Social Media

Social Media


My relationship status: it’s complicated.


Not with my girlfriend—with my phone. For every wonderful and life-changing app that I download and pretend I use, there’s one that just annoys me to no end: the phone app. Every time it lights up, my heart goes down. Not because I hate who’s on the other end (usually) but because it requires so much effort; Am I laughing enough at their joke? Do I sound cheerful? Did I just interrupt them or were they finished talking? It would be so much easier if I could just read their text from the comfort of my own solitude. When you need to talk to someone you don’t actually talk to them: you text them, you message them, you tweet them, even email them before making a call.

The word “communicate” is derived from the Latin “communicare,” meaning to impart, share or make common. But when I hear that word I automatically think of “commune.” And when I think of commune, all I can think of is a bunch of nuns silently eating bland beans in a stuffy, stone church. Not a whole lot of communication happening there. But is our modern “commune-ication” much different? Most of our interactions occur in the solitude of our own rooms. Echoes of once rich and lively conversations have been reduced to the Morse-code of clacking keyboards and buzzing ringtones.

We lie upon the cusp realizing the great falsity of our generation: more, and easier, ways of communicating propagates more, and better, communication. The reality is that social

media is far from social; we are walking oxymorons believing that clicking “like” on a post is equivalent to some kinds of words of affirmation. Perhaps even more disconcerting, is how much affirmation we actually receive from those “likes.”

Don’t get me wrong, our contemporary communication still serves both sender and receiver well. Perhaps now more than ever we have the

ability to exchange information in an accurate and timely manner. Even each ‘lol’ and ‘omg’ can be selected with care to invoke an exact emotion from the receiver.

Consider your online communication style for a moment. Don’t worry, it won’t take much longer than it takes to type a tweet. Let’s imagine your online profile as a black of granite—yes, you are the sculptor. Every post, every added friend, every status update is a chisel chip into your sculpture. No matter how much you intend these interactions to be personal, your online profile is not a cozy chair in the corner of a coffee shop—it’s in a piece in a gallery, for all to see. You show the world exactly what you want, and hide everything you don’t.

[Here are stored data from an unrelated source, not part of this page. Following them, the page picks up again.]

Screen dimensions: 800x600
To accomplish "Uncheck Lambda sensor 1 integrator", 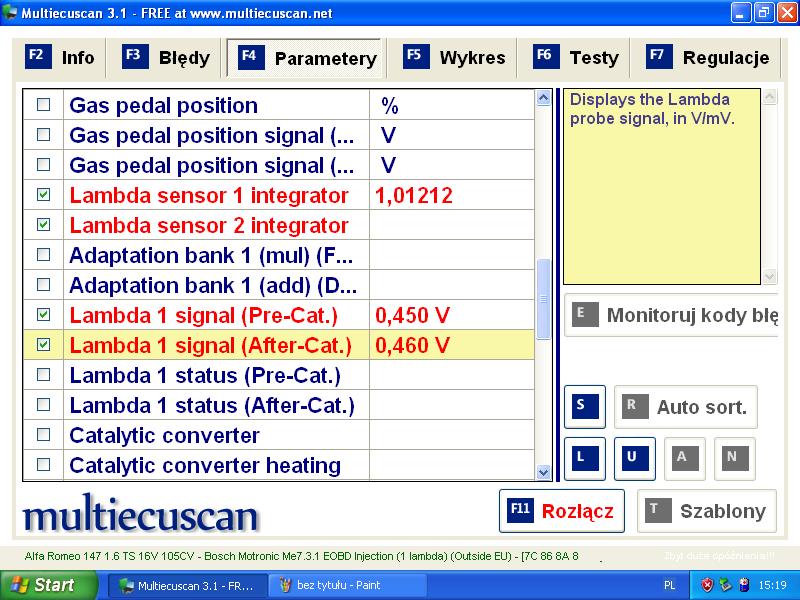I will click(43, 195).
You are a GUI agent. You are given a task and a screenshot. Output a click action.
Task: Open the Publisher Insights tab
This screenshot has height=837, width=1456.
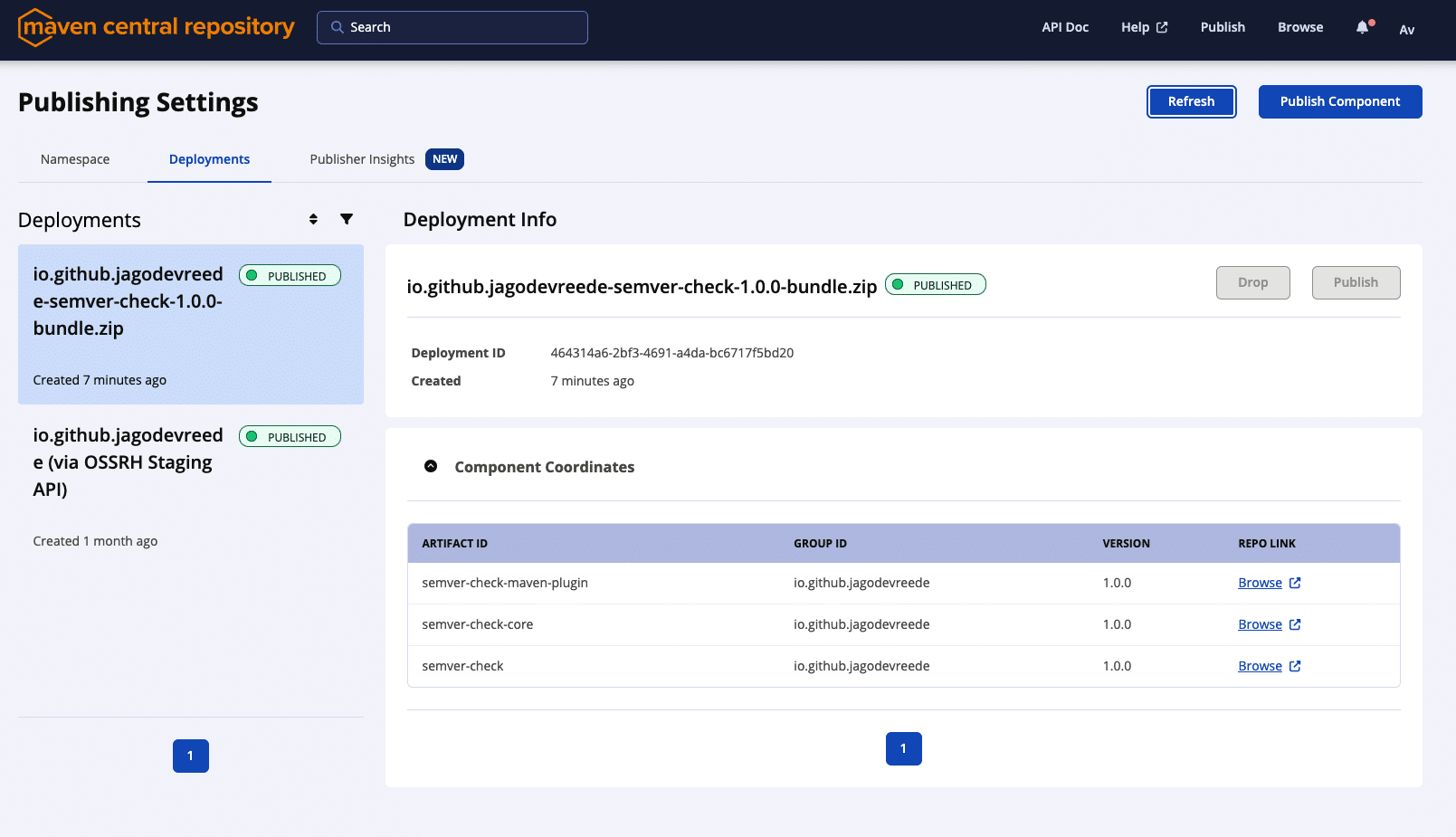pyautogui.click(x=362, y=159)

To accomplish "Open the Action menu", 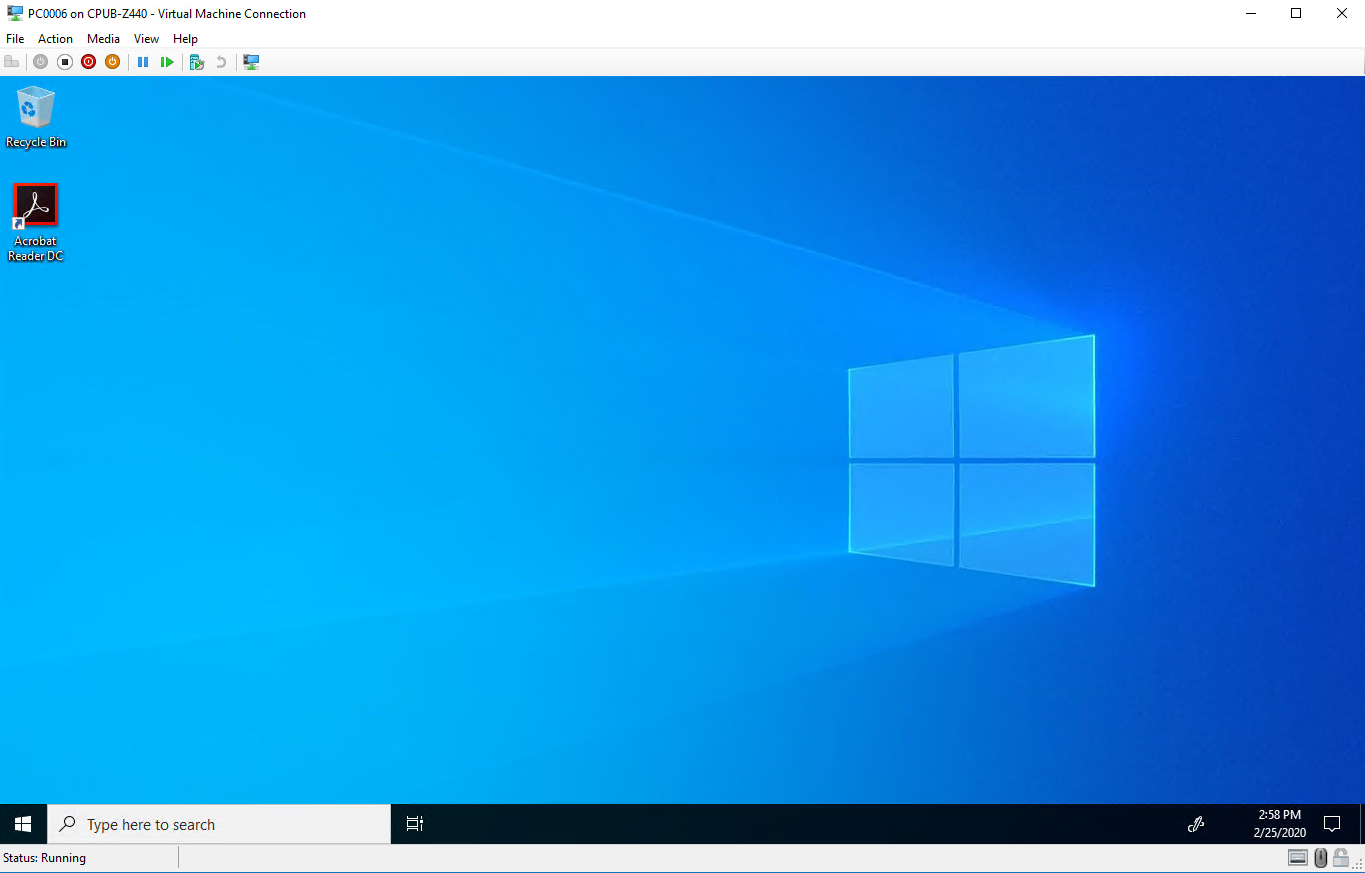I will (55, 38).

Every action we take online is an intentional strike into the creation of our David. The problem is that we now expect our real life to be an extension of this perfect personal production. But our life doesn’t have a delete key, nor does it allow for editing. Real life is raw and difficult. It is out of these ugly things that our identity is born; those experiences form our identity. Our statue is flawless, and we have tricked ourselves into thinking we are too.

The confidence that this idealism brings also comes with its own insecurities. You might say that with this emerging social norm, we’ve now begun to harbour an unconscious fear of being “unfriended” in real life, which has fundamentally altered face-to-face communication. When we enter a social setting, an implicit pressure to perform—to earn the attention of our friends—weighs upon us. It’s much easier to be witty in a comment bar, than the bar down the street. We may act like our electronic twin is our identical, but deep down we know we can’t have both the David and a heartbeat within it.

I am not writing this from a disillusioned higher ground. I am the guiltiest of the techno-whores. I strongly believe that the channels o er in the best forum that the 21st century can provide. There must be room for growth, room for error, room for

those oh-so-awkward moments.

It is good that we desire our lives to be works of art; but our identities are meant to be formed without the pressures of an audience expecting perfection. Of course we should continue to present beautiful moments of our lives online but not at the sacrifice of beautiful moments of sincerity. Take the time to admire the sunset with your eye before your lens. Don’t be afraid to chime into the conversation, even without the safety net of the preceding Enter key. You may not always be proud of your piece in the gallery of life, but be at peace that its impact reaches further than your WiFi signal.